**BRIEF:** Name every crop mentioned in the text below on soil organic matter and greenhouse gas emissions in Canadian agriculture.
━━━━━ SELECTED EXTRACT ━━━━━
Ontario and Quebec are not doing well regarding maintaining soil organic matter. There is a big difference between the east and the west. They are not gaining soil organic matter in the Prairies, at best they are staying even In the west there is a larger proportion in perennial sod. Nowhere in Canada are we increasing soil organic carbon, no matter how we are managing it. In central Ontario losing organic matter.
What about GHG emissions?. There is less emission in the Prairies. Nitrogen fertilizers are used on the corn soy and canola grown in Ontario and Quebec. There does not take much to release of nitrous oxide, which is 300 times as bad as carbon dioxide in the atmosphere and thus nullify the impact of sequestering carbon.
There is scant evidence that export-orientated agriculture can sequester carbon or mitigate GHSGs. The Prairies are doing a much better job in that they are at least sustaining the soil carbon
What can we learn from why the Prairies and Ontario are so different that can help us drive the direction of agriculture in the future. The big difference is no-till in the Prairies and the loss of perennials in East and the use of high nitrogen on corn in the East.
━━━━━ INFORMATION PROVIDED ━━━━━
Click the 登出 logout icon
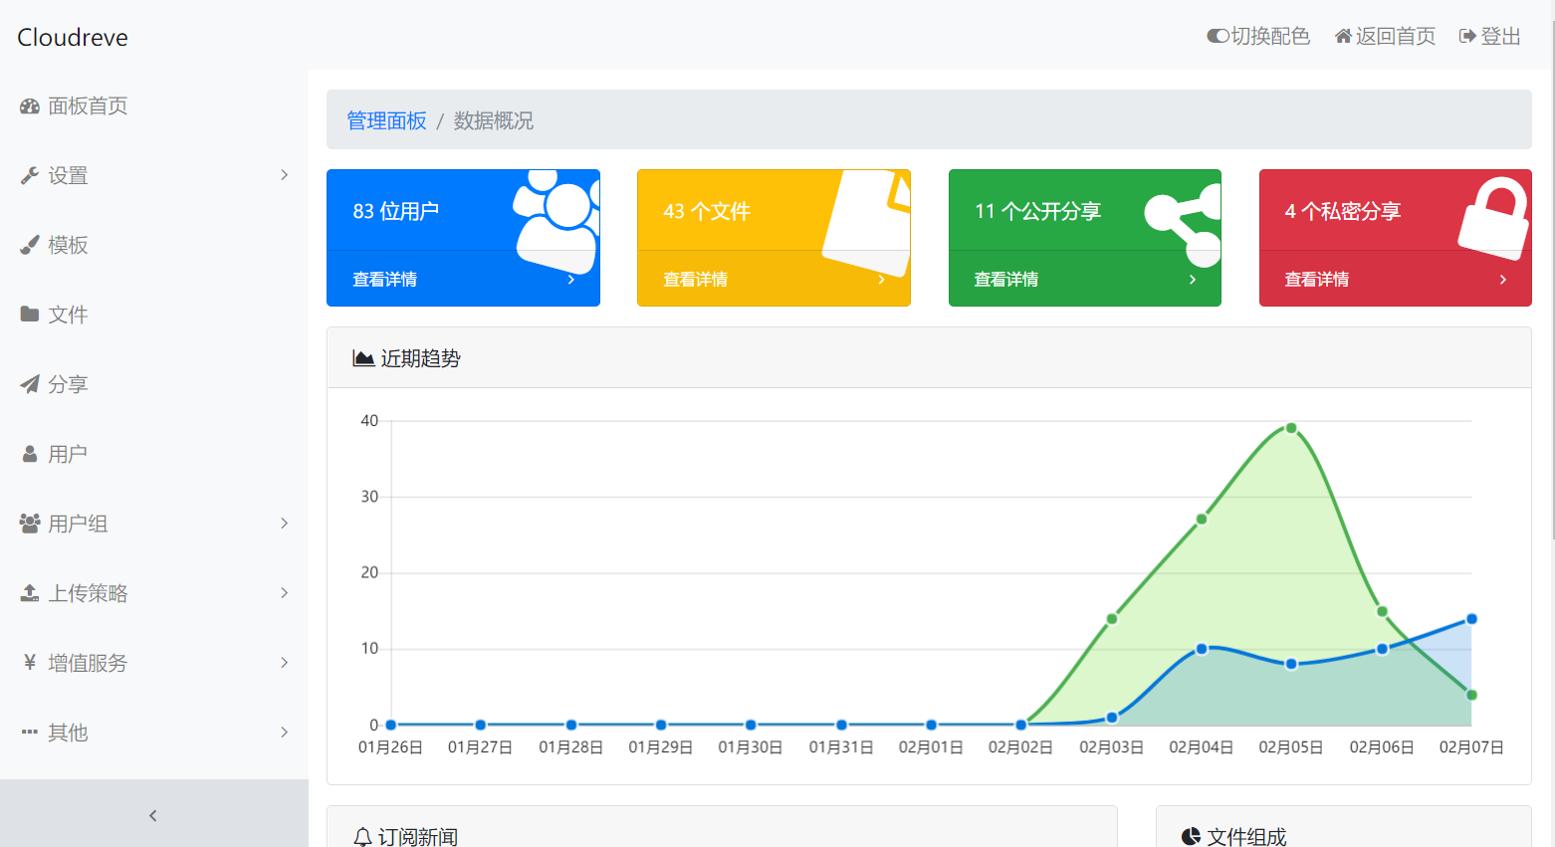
━━━━━
**WRITTEN SOLUTION:** Corn, soy, and canola.